**WHAT NEEDS TO BE DONE:**
Repeat, exactly and completely, the entries shown underneath.

+++ MATERIAL PROVIDED +++

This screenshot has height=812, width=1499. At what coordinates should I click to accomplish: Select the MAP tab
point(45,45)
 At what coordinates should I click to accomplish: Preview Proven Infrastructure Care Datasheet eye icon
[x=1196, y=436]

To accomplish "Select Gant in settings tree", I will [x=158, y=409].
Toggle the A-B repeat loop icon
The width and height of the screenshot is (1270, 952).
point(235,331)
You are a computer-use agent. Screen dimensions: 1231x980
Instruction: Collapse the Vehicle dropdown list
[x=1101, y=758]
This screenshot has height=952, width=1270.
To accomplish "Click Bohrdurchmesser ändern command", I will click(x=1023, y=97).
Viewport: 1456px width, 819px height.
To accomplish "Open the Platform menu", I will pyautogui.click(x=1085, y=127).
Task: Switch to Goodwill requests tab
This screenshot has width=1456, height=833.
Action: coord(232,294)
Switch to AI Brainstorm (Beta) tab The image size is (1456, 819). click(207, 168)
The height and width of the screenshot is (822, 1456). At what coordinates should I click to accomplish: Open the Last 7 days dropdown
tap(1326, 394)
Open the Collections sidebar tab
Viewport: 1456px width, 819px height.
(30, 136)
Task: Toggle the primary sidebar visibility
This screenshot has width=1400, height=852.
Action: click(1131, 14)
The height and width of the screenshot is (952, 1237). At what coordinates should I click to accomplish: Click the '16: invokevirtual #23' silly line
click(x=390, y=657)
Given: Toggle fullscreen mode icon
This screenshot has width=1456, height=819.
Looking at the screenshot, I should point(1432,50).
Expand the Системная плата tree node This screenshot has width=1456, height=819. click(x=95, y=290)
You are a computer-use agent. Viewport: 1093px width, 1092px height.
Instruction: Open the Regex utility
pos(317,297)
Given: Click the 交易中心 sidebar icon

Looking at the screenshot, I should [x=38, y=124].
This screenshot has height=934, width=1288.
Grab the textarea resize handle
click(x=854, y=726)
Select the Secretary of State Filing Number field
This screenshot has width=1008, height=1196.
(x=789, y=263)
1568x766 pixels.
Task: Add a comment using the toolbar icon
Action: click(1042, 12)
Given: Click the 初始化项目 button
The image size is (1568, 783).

+++

**RESULT OF THE TASK:**
This screenshot has height=812, width=1499. At what coordinates should I click to accomplish: Select the MAP tab
point(45,45)
 At what coordinates should I click to accomplish: Preview Proven Infrastructure Care Datasheet eye icon
[x=1196, y=436]

To accomplish "Select Gant in settings tree", I will [x=158, y=409].
Toggle the A-B repeat loop icon
The width and height of the screenshot is (1270, 952).
point(235,331)
You are a computer-use agent. Screen dimensions: 1231x980
Instruction: Collapse the Vehicle dropdown list
[x=1101, y=758]
This screenshot has height=952, width=1270.
To accomplish "Click Bohrdurchmesser ändern command", I will click(x=1023, y=97).
Viewport: 1456px width, 819px height.
To accomplish "Open the Platform menu", I will pyautogui.click(x=1085, y=127).
Task: Switch to Goodwill requests tab
This screenshot has width=1456, height=833.
Action: coord(232,294)
Switch to AI Brainstorm (Beta) tab The image size is (1456, 819). click(207, 168)
The height and width of the screenshot is (822, 1456). At what coordinates should I click to accomplish: Open the Last 7 days dropdown
tap(1326, 394)
Open the Collections sidebar tab
Viewport: 1456px width, 819px height.
(30, 136)
Task: Toggle the primary sidebar visibility
This screenshot has width=1400, height=852.
Action: click(1131, 14)
The height and width of the screenshot is (952, 1237). At what coordinates should I click to accomplish: Click the '16: invokevirtual #23' silly line
click(x=390, y=657)
Given: Toggle fullscreen mode icon
This screenshot has width=1456, height=819.
Looking at the screenshot, I should point(1432,50).
Expand the Системная плата tree node This screenshot has width=1456, height=819. click(x=95, y=290)
You are a computer-use agent. Viewport: 1093px width, 1092px height.
Instruction: Open the Regex utility
pos(317,297)
Given: Click the 交易中心 sidebar icon

Looking at the screenshot, I should [x=38, y=124].
This screenshot has height=934, width=1288.
Grab the textarea resize handle
click(x=854, y=726)
Select the Secretary of State Filing Number field
This screenshot has width=1008, height=1196.
(x=789, y=263)
1568x766 pixels.
Task: Add a comment using the toolbar icon
Action: click(1042, 12)
Given: Click the 初始化项目 button
The image size is (1568, 783).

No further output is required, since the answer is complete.